List each line in the records below that contains the word "screenshot".

(Records from a collection)
╔══

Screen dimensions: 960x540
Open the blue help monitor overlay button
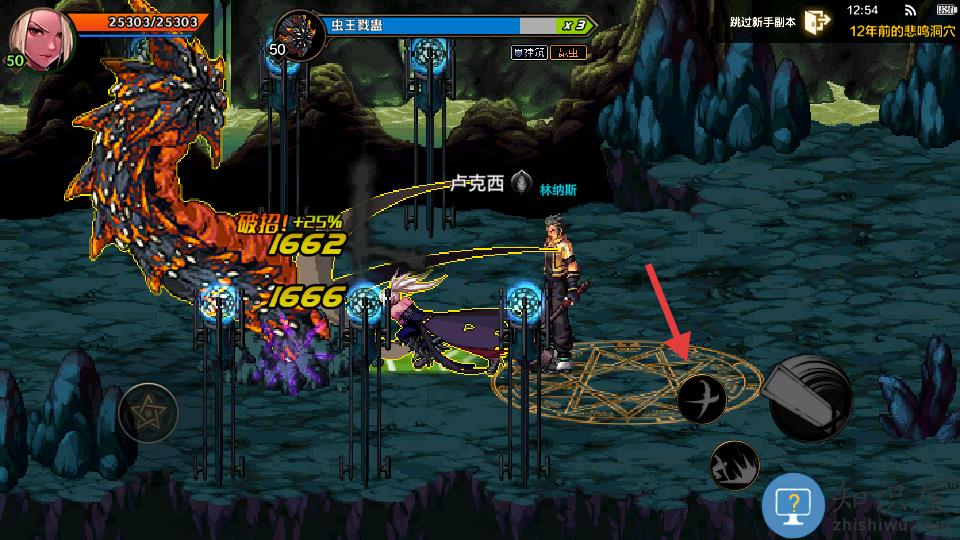[x=793, y=507]
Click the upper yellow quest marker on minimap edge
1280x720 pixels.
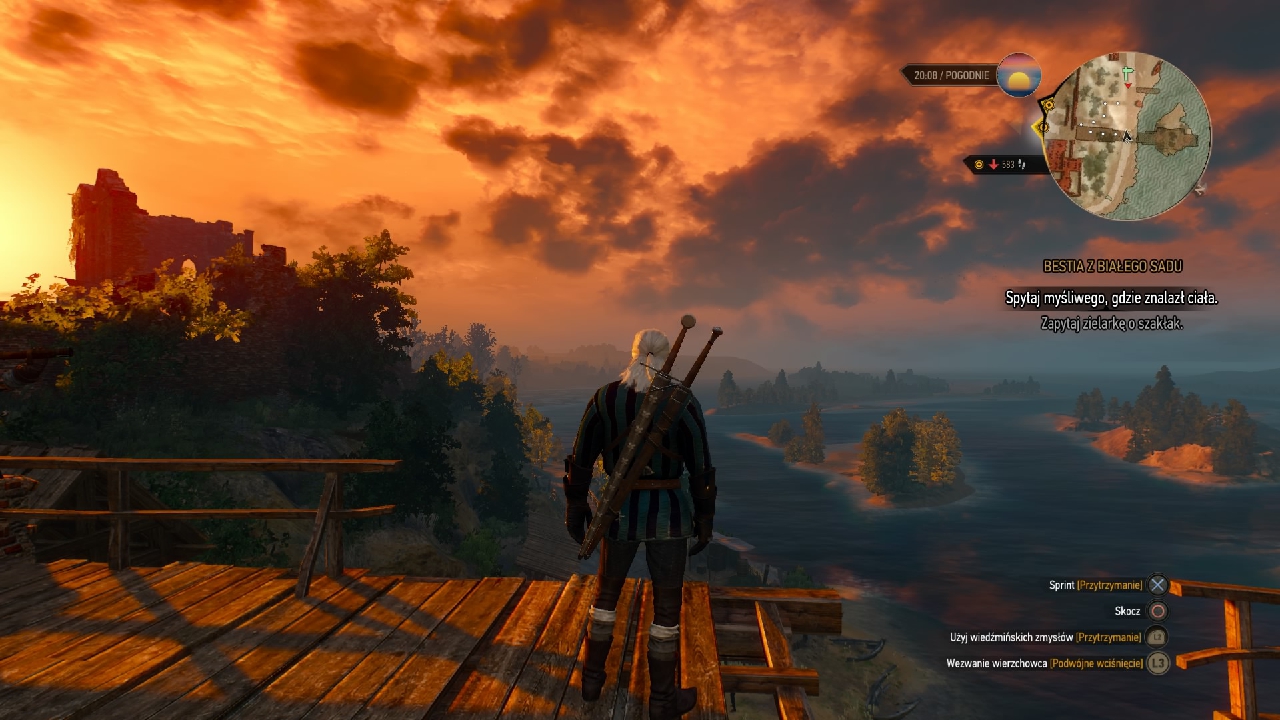tap(1047, 104)
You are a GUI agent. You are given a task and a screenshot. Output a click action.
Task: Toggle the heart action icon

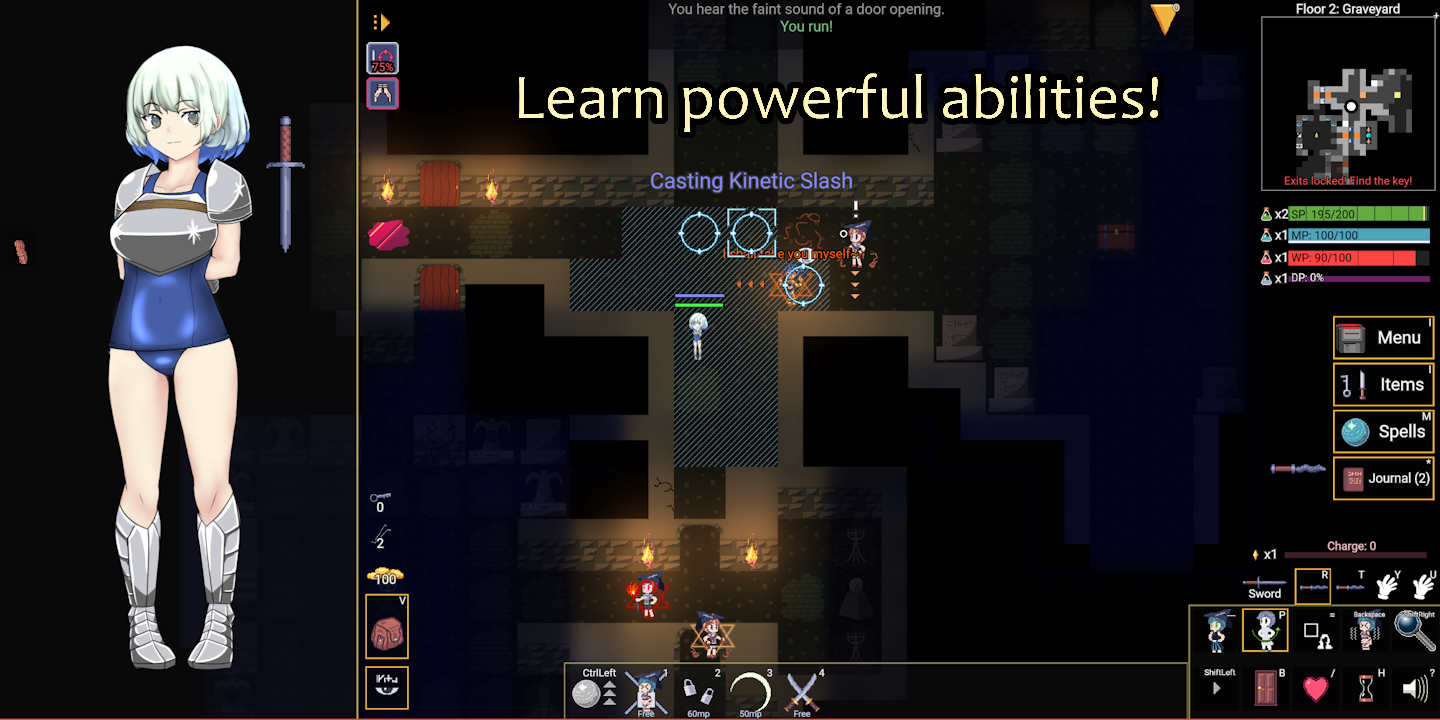tap(1315, 688)
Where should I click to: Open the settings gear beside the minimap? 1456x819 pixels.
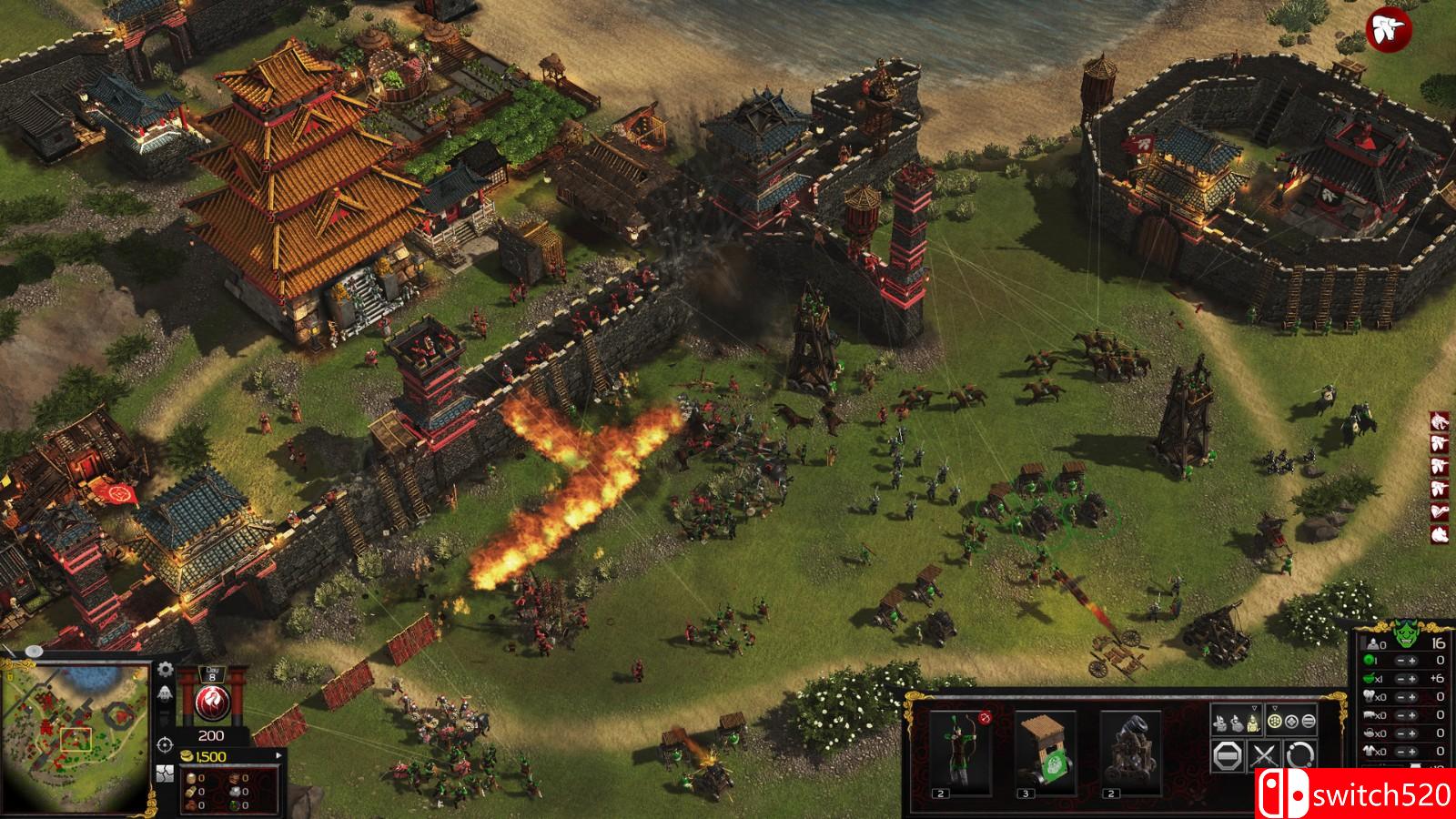[x=166, y=670]
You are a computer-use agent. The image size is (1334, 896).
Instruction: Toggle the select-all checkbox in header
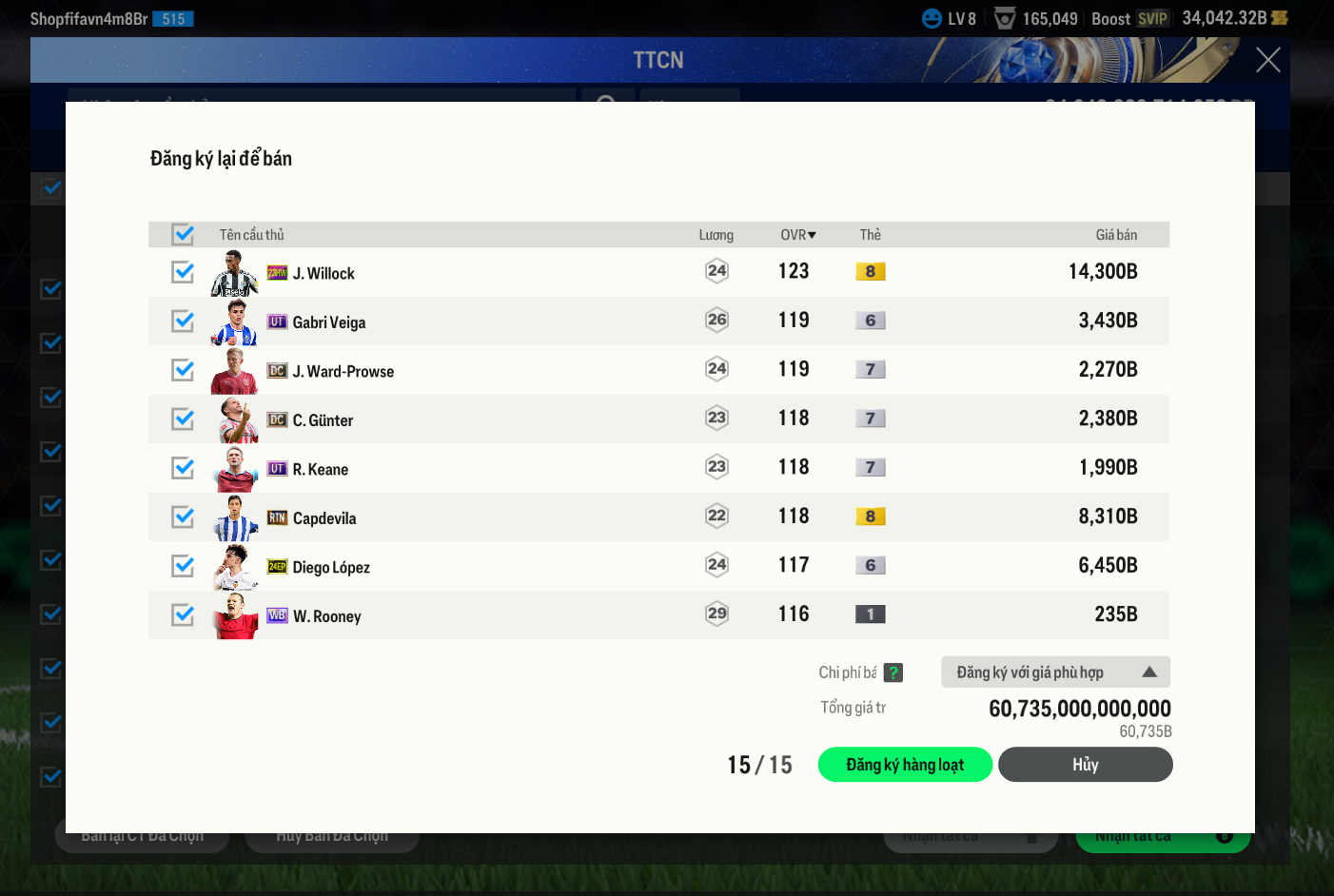183,234
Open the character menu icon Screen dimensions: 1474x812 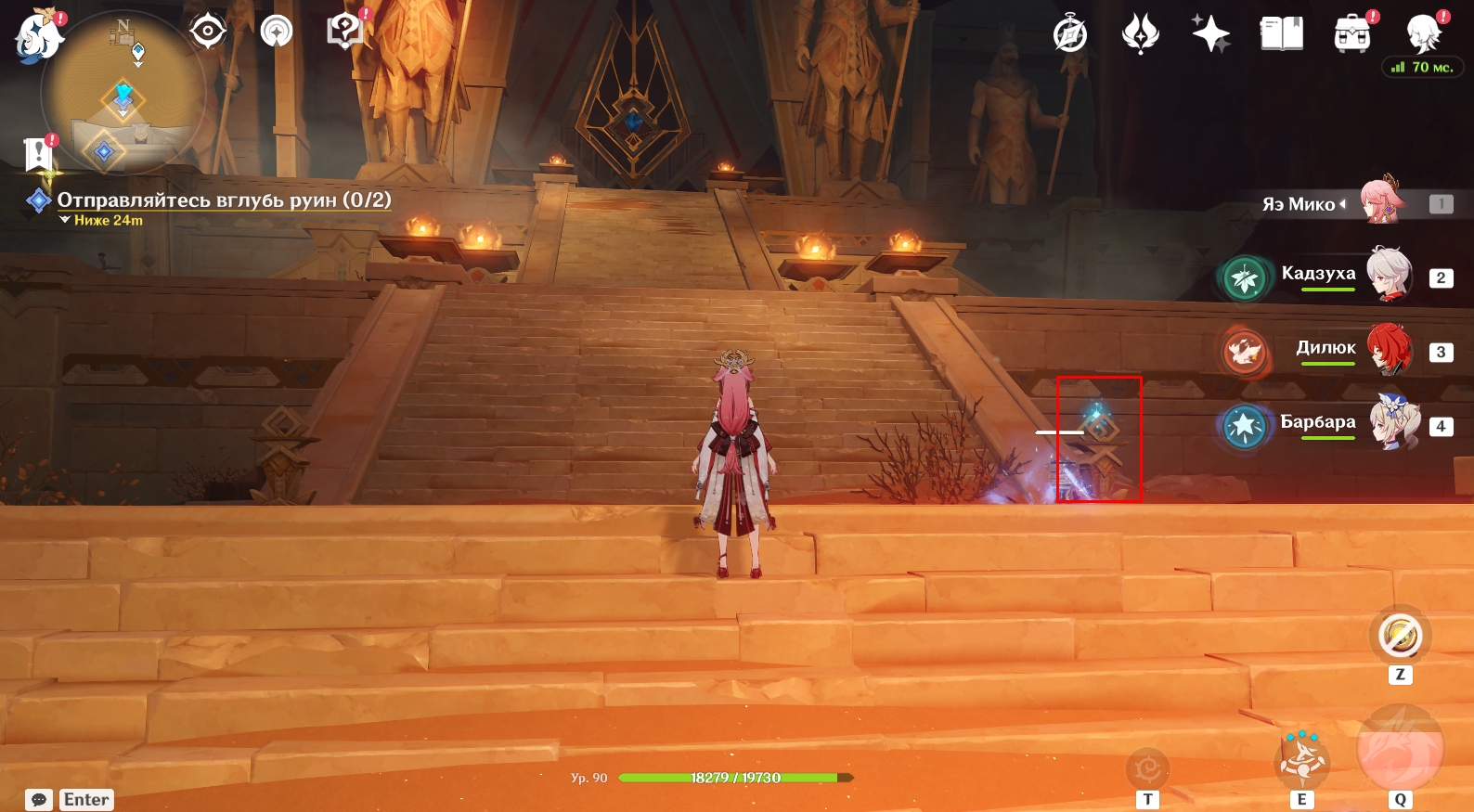[1423, 35]
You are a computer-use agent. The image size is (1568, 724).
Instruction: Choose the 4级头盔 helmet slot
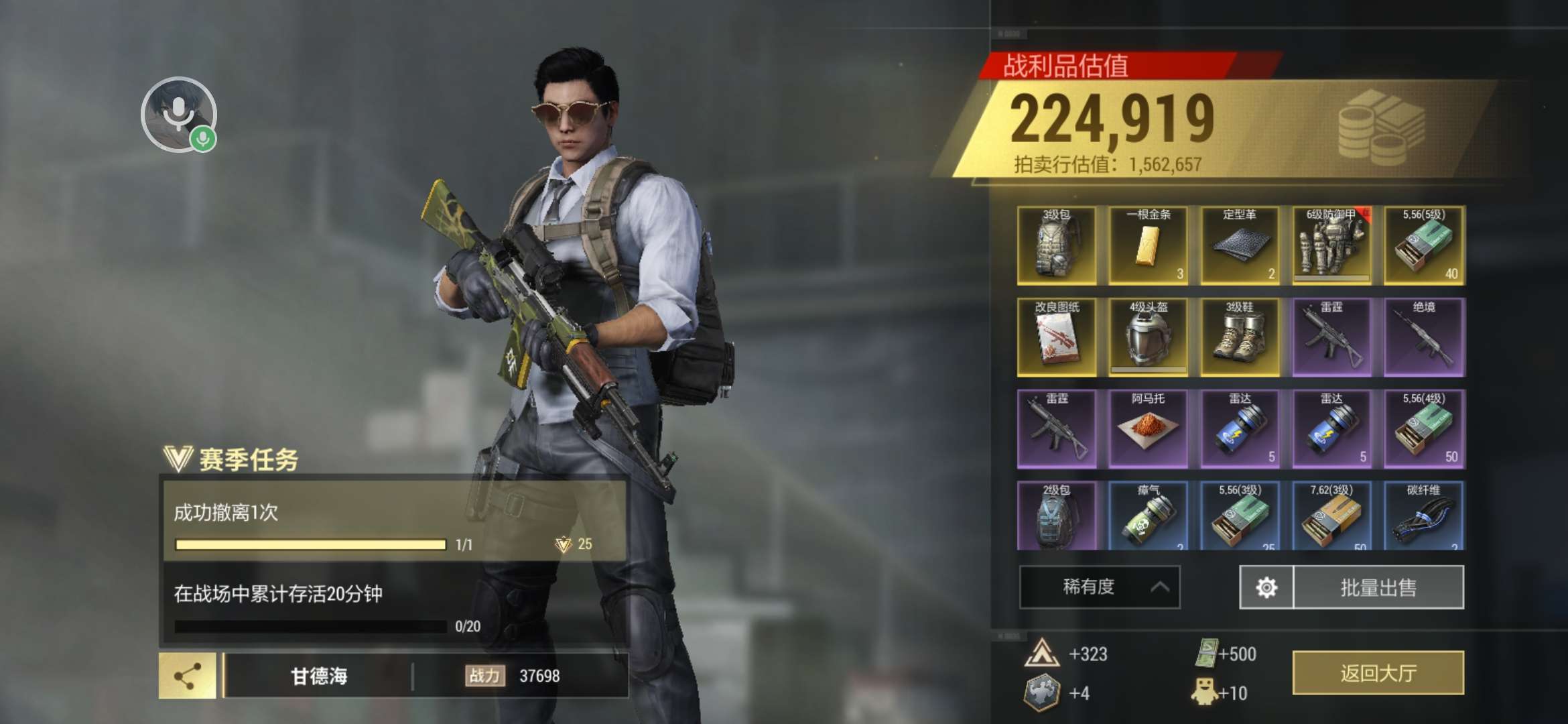tap(1148, 337)
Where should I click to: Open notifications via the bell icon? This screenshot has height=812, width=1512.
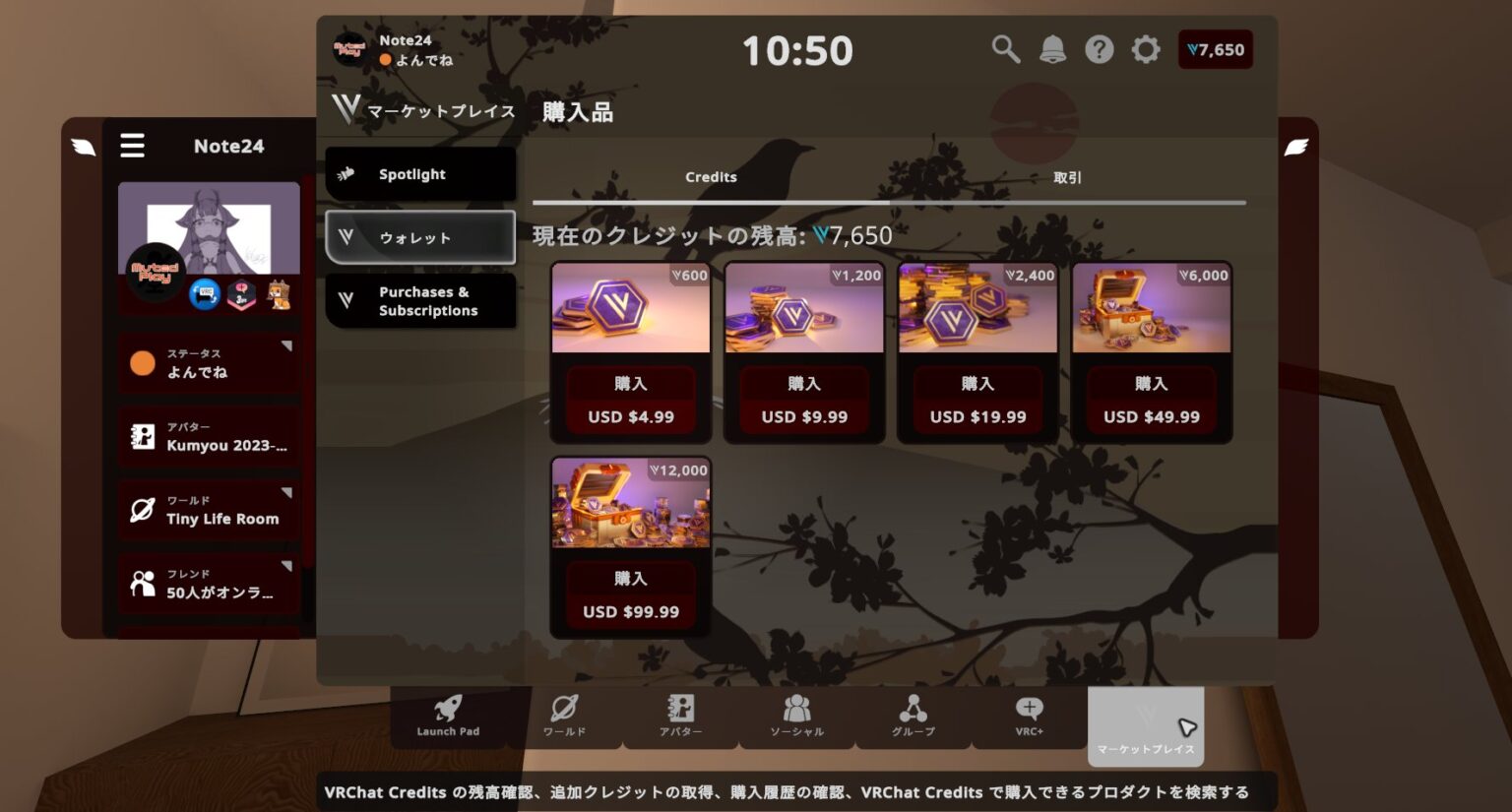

╚══

## PROBLEM SOLUTION
You are a GUI agent. You are given a task and a screenshot. Output a click action.
Where should I click to: Open notifications via the bell icon? This screenshot has height=812, width=1512.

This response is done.